# SKI/BOARD: Okemo Opening - 11/18/05



## snosharkrider (Oct 6, 2005)

okemo posted their new site and more importantly they're shooting for a nov 5. open.

of course the road to early 'mountain openings' is paved with good intentions.


----------



## Vortex (Oct 6, 2005)

They had their opening date posted last year early.  It did not get changed until 1 day before scheduled opening and then we waited a bit.


----------



## ctenidae (Oct 6, 2005)

Okemo beating Killington would be cool.


----------



## Greg (Oct 6, 2005)

ctenidae said:
			
		

> Okemo beating Killington would be cool.


Doubtful. Again, these opening dates are tentative, obviously. I suspect that if Okemo is able to open on the 5th, then Killington will open earlier than their tentative date of the 11th. If it's cold enough for Okemo to open, it'll be cold enough for K and likely others.

Moving to T&E and adding an event to the *calendar*.


----------



## loafer89 (Oct 6, 2005)

An early opening at Okemo means skiing on the upper mountain on Buckhorn, Countdown and Upper World Cup, with a shuttle bus to the North Star Express.

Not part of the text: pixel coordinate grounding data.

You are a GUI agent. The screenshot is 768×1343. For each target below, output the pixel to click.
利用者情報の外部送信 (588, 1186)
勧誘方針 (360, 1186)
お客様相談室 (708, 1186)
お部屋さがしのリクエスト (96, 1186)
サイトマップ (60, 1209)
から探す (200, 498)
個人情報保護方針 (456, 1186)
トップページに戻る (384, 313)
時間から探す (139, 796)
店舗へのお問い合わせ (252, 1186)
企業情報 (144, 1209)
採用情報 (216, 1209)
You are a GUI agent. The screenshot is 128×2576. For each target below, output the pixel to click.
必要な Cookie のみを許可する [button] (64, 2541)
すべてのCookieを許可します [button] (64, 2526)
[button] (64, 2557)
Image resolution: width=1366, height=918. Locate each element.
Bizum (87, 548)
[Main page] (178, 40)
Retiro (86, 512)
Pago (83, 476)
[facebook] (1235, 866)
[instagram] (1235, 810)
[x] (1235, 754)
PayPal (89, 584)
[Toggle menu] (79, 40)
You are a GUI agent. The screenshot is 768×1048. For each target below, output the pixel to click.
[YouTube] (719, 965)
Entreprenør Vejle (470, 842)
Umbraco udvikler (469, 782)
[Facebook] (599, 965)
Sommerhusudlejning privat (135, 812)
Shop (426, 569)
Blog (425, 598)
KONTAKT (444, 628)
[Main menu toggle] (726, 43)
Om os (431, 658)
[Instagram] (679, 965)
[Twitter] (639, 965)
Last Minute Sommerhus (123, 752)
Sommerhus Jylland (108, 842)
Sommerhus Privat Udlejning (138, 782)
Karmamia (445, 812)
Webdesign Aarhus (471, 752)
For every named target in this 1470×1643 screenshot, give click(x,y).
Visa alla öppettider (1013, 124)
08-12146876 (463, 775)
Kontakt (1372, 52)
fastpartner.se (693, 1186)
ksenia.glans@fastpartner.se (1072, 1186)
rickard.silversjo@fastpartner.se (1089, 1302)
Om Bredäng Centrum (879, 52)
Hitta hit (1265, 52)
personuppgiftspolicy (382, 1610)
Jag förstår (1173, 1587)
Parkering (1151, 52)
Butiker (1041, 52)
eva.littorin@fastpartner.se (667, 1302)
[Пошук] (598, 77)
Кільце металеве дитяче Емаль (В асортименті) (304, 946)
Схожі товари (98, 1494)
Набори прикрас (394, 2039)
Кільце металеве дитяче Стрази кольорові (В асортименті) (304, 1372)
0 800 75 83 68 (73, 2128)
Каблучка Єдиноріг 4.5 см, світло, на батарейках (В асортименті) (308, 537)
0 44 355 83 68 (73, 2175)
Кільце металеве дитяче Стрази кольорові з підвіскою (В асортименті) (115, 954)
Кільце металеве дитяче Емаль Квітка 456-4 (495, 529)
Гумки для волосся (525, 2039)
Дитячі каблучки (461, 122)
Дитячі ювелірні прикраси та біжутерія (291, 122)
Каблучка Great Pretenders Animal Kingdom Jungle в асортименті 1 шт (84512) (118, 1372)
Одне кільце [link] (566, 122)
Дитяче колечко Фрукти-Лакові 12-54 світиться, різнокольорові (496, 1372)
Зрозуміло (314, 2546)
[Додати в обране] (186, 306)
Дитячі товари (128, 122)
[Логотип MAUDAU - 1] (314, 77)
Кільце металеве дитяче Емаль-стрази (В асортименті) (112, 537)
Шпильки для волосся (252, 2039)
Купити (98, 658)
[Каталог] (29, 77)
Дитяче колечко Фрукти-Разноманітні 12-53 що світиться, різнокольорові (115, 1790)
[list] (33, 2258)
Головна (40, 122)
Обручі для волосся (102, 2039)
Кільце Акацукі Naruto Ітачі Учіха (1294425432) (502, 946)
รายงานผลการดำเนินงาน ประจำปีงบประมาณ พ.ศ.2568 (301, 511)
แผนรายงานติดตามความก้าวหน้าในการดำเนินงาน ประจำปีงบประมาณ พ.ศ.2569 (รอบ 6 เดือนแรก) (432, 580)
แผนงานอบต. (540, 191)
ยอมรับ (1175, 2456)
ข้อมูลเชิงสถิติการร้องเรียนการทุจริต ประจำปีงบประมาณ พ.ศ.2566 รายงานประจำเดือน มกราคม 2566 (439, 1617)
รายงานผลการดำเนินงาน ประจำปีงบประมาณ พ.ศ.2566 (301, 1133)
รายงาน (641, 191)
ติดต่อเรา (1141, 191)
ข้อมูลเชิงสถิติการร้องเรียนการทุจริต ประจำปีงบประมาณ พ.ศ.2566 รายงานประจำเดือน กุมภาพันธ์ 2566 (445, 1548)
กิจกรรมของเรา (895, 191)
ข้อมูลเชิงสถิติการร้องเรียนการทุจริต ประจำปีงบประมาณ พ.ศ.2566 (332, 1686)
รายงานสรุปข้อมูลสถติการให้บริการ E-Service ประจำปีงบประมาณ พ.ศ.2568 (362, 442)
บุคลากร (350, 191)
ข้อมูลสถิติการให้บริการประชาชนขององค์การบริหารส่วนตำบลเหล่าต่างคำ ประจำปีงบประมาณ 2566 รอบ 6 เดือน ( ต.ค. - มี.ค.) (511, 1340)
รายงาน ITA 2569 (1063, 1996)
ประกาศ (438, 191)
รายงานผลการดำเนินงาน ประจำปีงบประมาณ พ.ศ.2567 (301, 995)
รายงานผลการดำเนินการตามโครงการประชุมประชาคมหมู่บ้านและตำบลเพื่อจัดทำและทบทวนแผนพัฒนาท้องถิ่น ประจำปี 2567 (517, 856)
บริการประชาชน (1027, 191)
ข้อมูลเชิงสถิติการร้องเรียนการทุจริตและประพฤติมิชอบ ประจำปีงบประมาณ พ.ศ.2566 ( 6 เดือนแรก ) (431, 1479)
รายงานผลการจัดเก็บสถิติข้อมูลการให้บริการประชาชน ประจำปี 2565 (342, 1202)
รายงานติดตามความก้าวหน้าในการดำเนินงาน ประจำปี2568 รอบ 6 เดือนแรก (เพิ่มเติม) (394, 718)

I did this a few times, but always found Killington to have better conditions with it's superior elevation.


----------



## Greg (Nov 8, 2005)

Okemo pushed the opening back to 11/18.


----------



## Rushski (Nov 9, 2005)

See what next week holds...

Hoping this date is true as I have that Friday off AND an S-O-S weekday pass.


----------



## Greg (Nov 9, 2005)

http://news.alpinezone.com/6287/


----------